[Start of Attachment]
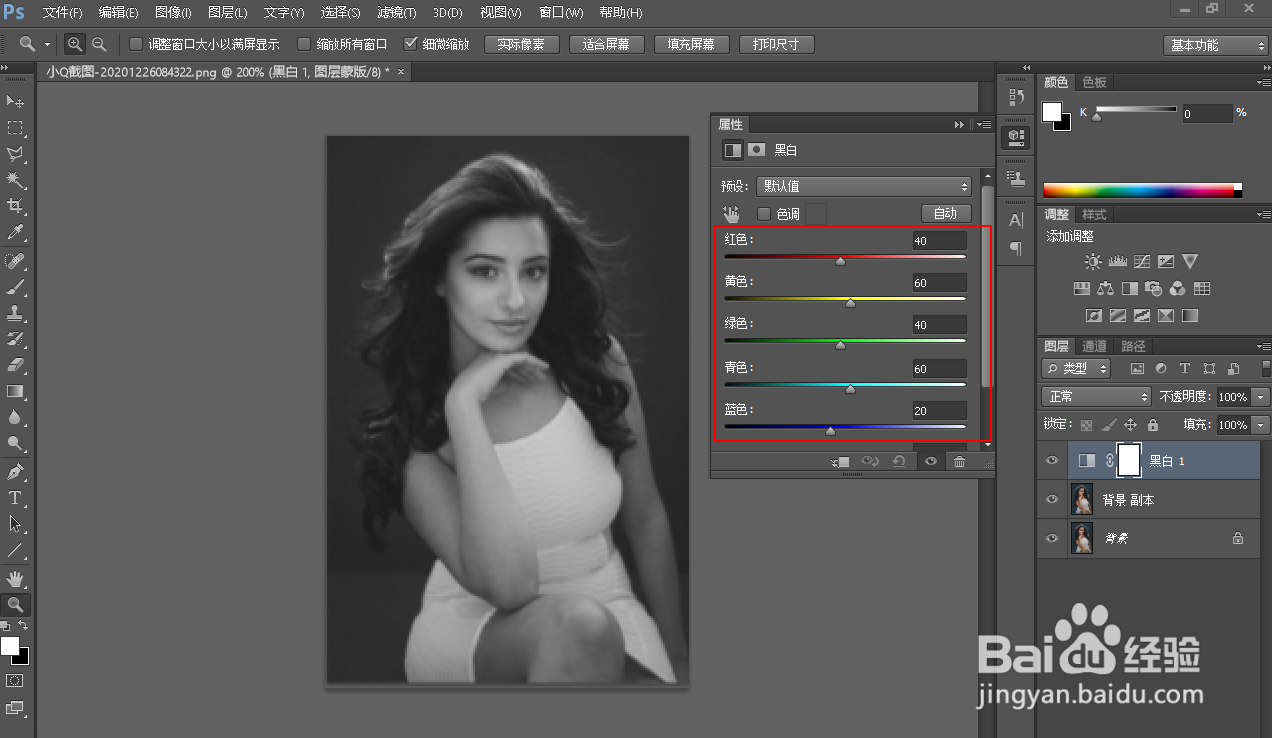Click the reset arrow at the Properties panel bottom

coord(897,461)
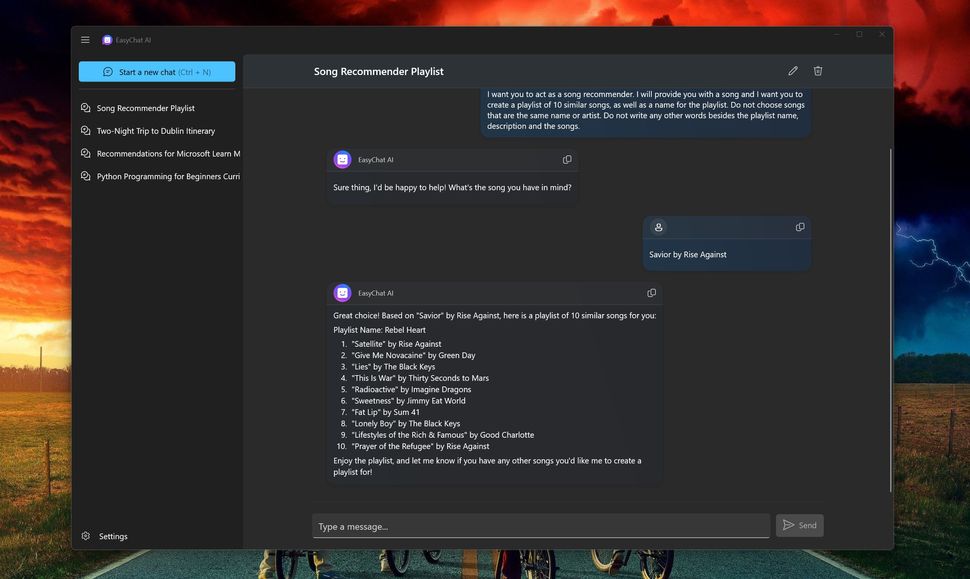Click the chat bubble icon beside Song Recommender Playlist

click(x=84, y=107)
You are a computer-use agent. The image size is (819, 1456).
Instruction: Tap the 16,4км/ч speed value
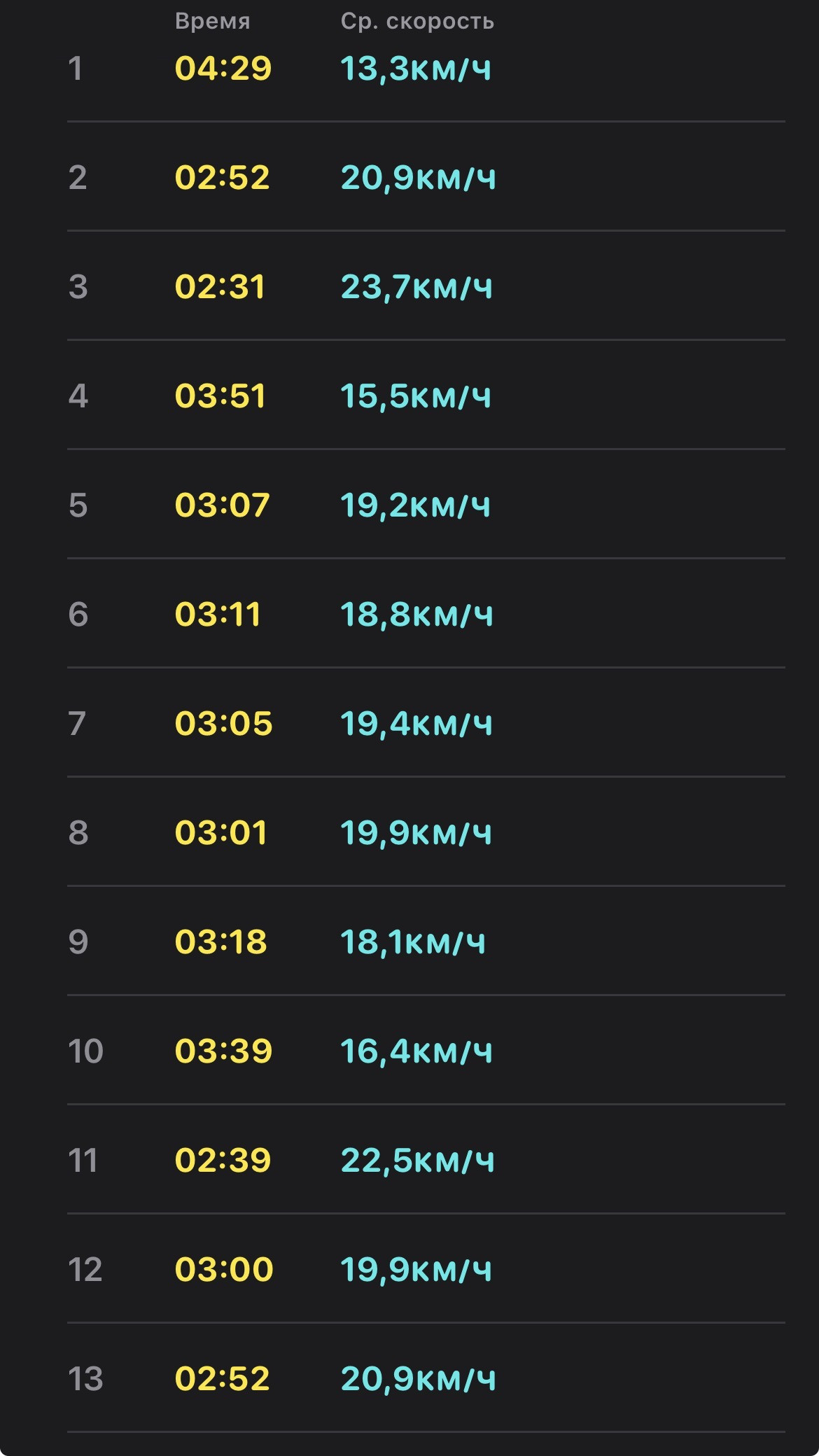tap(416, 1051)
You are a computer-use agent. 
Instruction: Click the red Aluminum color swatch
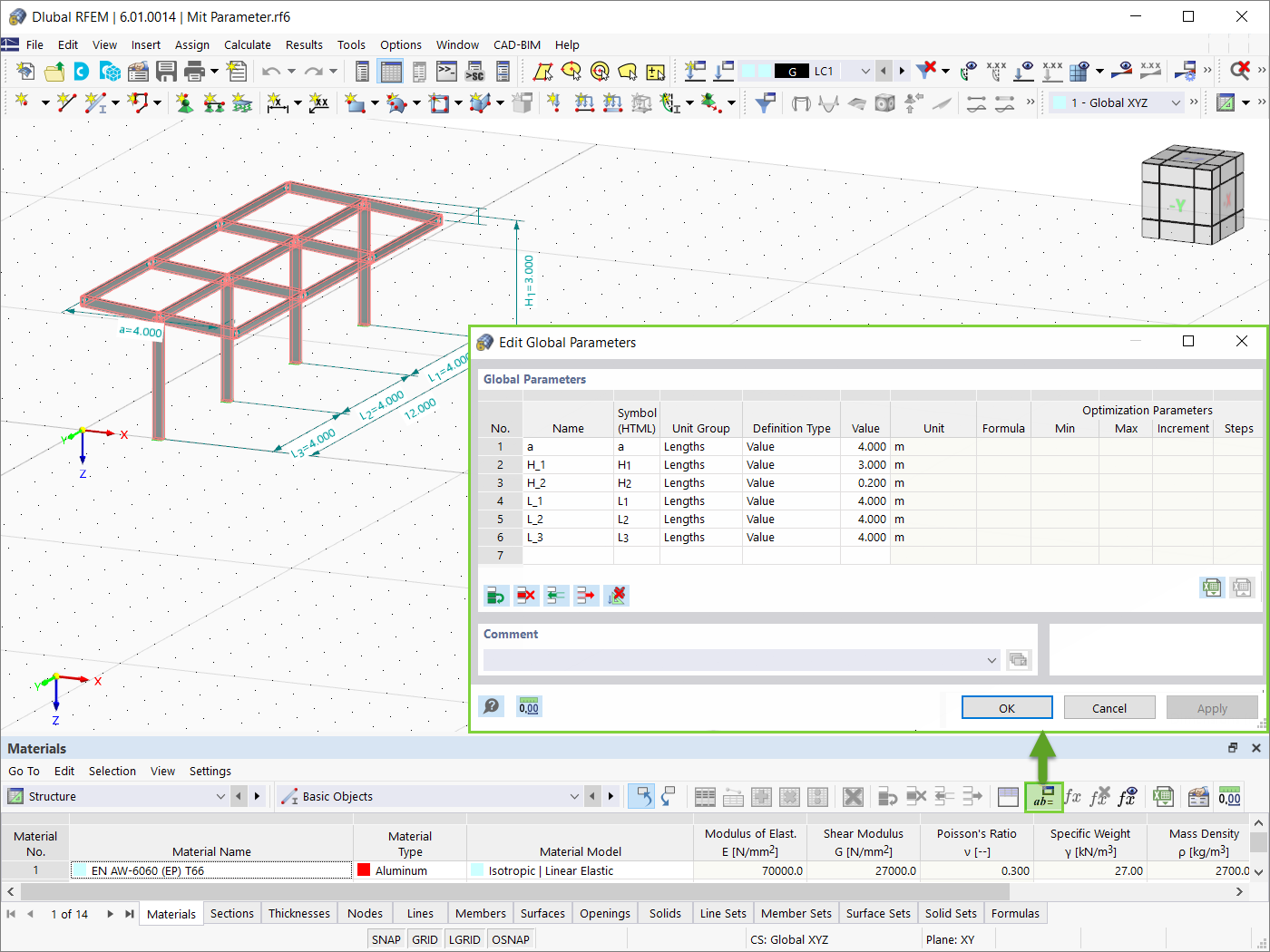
[End of Attachment]
## Exercise goal
From the line containing "Instruction: Tap the 16,4км/ч speed value" through the last line of the records, both included, output those lines exactly and nothing else; skip the pictures.

## Solved exercise
Instruction: Tap the 16,4км/ч speed value
tap(416, 1051)
You are a computer-use agent. 
Instruction: Click the red Aluminum color swatch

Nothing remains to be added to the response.